■ Direction: Copy out the records below with "computer-use agent" swapped for "desktop assistant" throughout, leaving every other character as it is.

■ Data rows:
Start

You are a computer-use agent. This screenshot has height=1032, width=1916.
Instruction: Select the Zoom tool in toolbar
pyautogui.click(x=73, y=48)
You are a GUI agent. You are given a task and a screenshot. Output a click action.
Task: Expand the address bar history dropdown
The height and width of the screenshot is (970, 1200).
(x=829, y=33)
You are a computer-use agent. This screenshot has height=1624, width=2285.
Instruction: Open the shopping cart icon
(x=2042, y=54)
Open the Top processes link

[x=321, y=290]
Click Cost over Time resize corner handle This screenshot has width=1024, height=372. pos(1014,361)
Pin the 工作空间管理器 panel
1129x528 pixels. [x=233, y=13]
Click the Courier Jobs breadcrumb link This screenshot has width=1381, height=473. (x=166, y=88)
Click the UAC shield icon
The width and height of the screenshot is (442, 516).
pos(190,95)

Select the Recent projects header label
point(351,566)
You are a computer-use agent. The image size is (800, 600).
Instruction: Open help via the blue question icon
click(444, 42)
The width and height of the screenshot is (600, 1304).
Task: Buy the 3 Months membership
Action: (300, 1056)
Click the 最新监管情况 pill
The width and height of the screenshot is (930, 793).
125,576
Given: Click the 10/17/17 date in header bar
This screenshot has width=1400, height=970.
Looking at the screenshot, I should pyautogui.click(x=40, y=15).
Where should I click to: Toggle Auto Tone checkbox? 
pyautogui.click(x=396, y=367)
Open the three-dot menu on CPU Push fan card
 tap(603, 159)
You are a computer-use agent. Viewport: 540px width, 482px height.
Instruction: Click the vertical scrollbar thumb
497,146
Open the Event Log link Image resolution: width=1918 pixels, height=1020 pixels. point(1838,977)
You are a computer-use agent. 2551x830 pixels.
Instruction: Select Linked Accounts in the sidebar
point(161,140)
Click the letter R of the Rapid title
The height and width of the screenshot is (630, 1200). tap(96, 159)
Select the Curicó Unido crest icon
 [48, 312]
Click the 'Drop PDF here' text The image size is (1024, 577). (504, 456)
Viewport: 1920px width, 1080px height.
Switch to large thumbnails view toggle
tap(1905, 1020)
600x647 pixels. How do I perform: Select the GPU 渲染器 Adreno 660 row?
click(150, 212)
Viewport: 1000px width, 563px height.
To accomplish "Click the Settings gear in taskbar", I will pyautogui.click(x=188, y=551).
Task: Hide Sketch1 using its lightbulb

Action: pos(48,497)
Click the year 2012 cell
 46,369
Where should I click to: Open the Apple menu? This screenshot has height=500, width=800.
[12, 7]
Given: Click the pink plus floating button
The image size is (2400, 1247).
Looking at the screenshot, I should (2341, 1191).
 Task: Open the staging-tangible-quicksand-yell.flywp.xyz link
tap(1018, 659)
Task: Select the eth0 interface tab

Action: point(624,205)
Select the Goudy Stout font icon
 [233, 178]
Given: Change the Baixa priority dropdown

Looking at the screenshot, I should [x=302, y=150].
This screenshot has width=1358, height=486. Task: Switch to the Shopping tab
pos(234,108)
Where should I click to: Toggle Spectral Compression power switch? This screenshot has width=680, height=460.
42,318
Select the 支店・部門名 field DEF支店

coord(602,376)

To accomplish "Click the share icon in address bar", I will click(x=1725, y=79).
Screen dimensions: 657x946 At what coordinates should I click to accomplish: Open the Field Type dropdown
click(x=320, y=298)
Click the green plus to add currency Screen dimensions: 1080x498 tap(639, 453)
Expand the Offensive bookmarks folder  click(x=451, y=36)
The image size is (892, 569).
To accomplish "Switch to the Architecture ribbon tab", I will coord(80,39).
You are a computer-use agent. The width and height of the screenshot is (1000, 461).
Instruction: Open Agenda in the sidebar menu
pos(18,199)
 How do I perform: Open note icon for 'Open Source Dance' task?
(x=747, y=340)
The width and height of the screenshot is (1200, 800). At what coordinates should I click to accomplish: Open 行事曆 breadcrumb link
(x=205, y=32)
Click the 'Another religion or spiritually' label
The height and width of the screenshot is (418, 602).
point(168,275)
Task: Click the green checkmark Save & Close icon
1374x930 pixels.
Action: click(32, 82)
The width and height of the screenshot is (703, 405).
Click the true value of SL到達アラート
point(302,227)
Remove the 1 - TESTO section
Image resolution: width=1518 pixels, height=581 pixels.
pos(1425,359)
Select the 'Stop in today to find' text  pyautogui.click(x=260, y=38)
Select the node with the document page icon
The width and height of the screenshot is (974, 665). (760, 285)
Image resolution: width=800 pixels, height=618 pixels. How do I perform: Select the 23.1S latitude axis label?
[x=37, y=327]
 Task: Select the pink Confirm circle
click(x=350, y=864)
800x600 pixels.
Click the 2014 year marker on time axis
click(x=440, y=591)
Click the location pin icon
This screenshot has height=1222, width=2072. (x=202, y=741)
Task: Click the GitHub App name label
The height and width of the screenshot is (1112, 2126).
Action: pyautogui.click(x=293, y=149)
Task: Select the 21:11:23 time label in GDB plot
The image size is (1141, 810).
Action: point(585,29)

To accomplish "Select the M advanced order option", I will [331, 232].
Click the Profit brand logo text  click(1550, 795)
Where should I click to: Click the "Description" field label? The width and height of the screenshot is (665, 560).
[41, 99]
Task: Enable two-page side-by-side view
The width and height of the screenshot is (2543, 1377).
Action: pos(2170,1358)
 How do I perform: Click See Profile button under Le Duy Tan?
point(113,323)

End

■ Completed task:
You are a desktop assistant. This screenshot has height=1032, width=1916.
Instruction: Select the Zoom tool in toolbar
pyautogui.click(x=73, y=48)
You are a GUI agent. You are given a task and a screenshot. Output a click action.
Task: Expand the address bar history dropdown
The height and width of the screenshot is (970, 1200).
(x=829, y=33)
You are a desktop assistant. This screenshot has height=1624, width=2285.
Instruction: Open the shopping cart icon
(x=2042, y=54)
Open the Top processes link

[x=321, y=290]
Click Cost over Time resize corner handle This screenshot has width=1024, height=372. pos(1014,361)
Pin the 工作空间管理器 panel
1129x528 pixels. [x=233, y=13]
Click the Courier Jobs breadcrumb link This screenshot has width=1381, height=473. (x=166, y=88)
Click the UAC shield icon
The width and height of the screenshot is (442, 516).
pos(190,95)

Select the Recent projects header label
point(351,566)
You are a desktop assistant. The image size is (800, 600).
Instruction: Open help via the blue question icon
click(444, 42)
The width and height of the screenshot is (600, 1304).
Task: Buy the 3 Months membership
Action: (300, 1056)
Click the 最新监管情况 pill
The width and height of the screenshot is (930, 793).
125,576
Given: Click the 10/17/17 date in header bar
This screenshot has width=1400, height=970.
Looking at the screenshot, I should pyautogui.click(x=40, y=15).
Where should I click to: Toggle Auto Tone checkbox? 
pyautogui.click(x=396, y=367)
Open the three-dot menu on CPU Push fan card
 tap(603, 159)
You are a desktop assistant. Viewport: 540px width, 482px height.
Instruction: Click the vertical scrollbar thumb
497,146
Open the Event Log link Image resolution: width=1918 pixels, height=1020 pixels. point(1838,977)
You are a desktop assistant. 2551x830 pixels.
Instruction: Select Linked Accounts in the sidebar
point(161,140)
Click the letter R of the Rapid title
The height and width of the screenshot is (630, 1200). tap(96, 159)
Select the Curicó Unido crest icon
 [48, 312]
Click the 'Drop PDF here' text The image size is (1024, 577). (504, 456)
Viewport: 1920px width, 1080px height.
Switch to large thumbnails view toggle
tap(1905, 1020)
600x647 pixels. How do I perform: Select the GPU 渲染器 Adreno 660 row?
click(150, 212)
Viewport: 1000px width, 563px height.
To accomplish "Click the Settings gear in taskbar", I will pyautogui.click(x=188, y=551).
Task: Hide Sketch1 using its lightbulb

Action: pos(48,497)
Click the year 2012 cell
 46,369
Where should I click to: Open the Apple menu? This screenshot has height=500, width=800.
[12, 7]
Given: Click the pink plus floating button
The image size is (2400, 1247).
Looking at the screenshot, I should (2341, 1191).
 Task: Open the staging-tangible-quicksand-yell.flywp.xyz link
tap(1018, 659)
Task: Select the eth0 interface tab

Action: point(624,205)
Select the Goudy Stout font icon
 [233, 178]
Given: Change the Baixa priority dropdown

Looking at the screenshot, I should [x=302, y=150].
This screenshot has width=1358, height=486. Task: Switch to the Shopping tab
pos(234,108)
Where should I click to: Toggle Spectral Compression power switch? This screenshot has width=680, height=460.
42,318
Select the 支店・部門名 field DEF支店

coord(602,376)

To accomplish "Click the share icon in address bar", I will click(x=1725, y=79).
Screen dimensions: 657x946 At what coordinates should I click to accomplish: Open the Field Type dropdown
click(x=320, y=298)
Click the green plus to add currency Screen dimensions: 1080x498 tap(639, 453)
Expand the Offensive bookmarks folder  click(x=451, y=36)
The image size is (892, 569).
To accomplish "Switch to the Architecture ribbon tab", I will coord(80,39).
You are a desktop assistant. The width and height of the screenshot is (1000, 461).
Instruction: Open Agenda in the sidebar menu
pos(18,199)
 How do I perform: Open note icon for 'Open Source Dance' task?
(x=747, y=340)
The width and height of the screenshot is (1200, 800). At what coordinates should I click to accomplish: Open 行事曆 breadcrumb link
(x=205, y=32)
Click the 'Another religion or spiritually' label
The height and width of the screenshot is (418, 602).
point(168,275)
Task: Click the green checkmark Save & Close icon
1374x930 pixels.
Action: click(32, 82)
The width and height of the screenshot is (703, 405).
Click the true value of SL到達アラート
point(302,227)
Remove the 1 - TESTO section
Image resolution: width=1518 pixels, height=581 pixels.
pos(1425,359)
Select the 'Stop in today to find' text  pyautogui.click(x=260, y=38)
Select the node with the document page icon
The width and height of the screenshot is (974, 665). (760, 285)
Image resolution: width=800 pixels, height=618 pixels. How do I perform: Select the 23.1S latitude axis label?
[x=37, y=327]
 Task: Select the pink Confirm circle
click(x=350, y=864)
800x600 pixels.
Click the 2014 year marker on time axis
click(x=440, y=591)
Click the location pin icon
This screenshot has height=1222, width=2072. (x=202, y=741)
Task: Click the GitHub App name label
The height and width of the screenshot is (1112, 2126).
Action: pyautogui.click(x=293, y=149)
Task: Select the 21:11:23 time label in GDB plot
The image size is (1141, 810).
Action: point(585,29)

To accomplish "Select the M advanced order option", I will [331, 232].
Click the Profit brand logo text  click(1550, 795)
Where should I click to: Click the "Description" field label? The width and height of the screenshot is (665, 560).
[41, 99]
Task: Enable two-page side-by-side view
The width and height of the screenshot is (2543, 1377).
Action: pos(2170,1358)
 How do I perform: Click See Profile button under Le Duy Tan?
point(113,323)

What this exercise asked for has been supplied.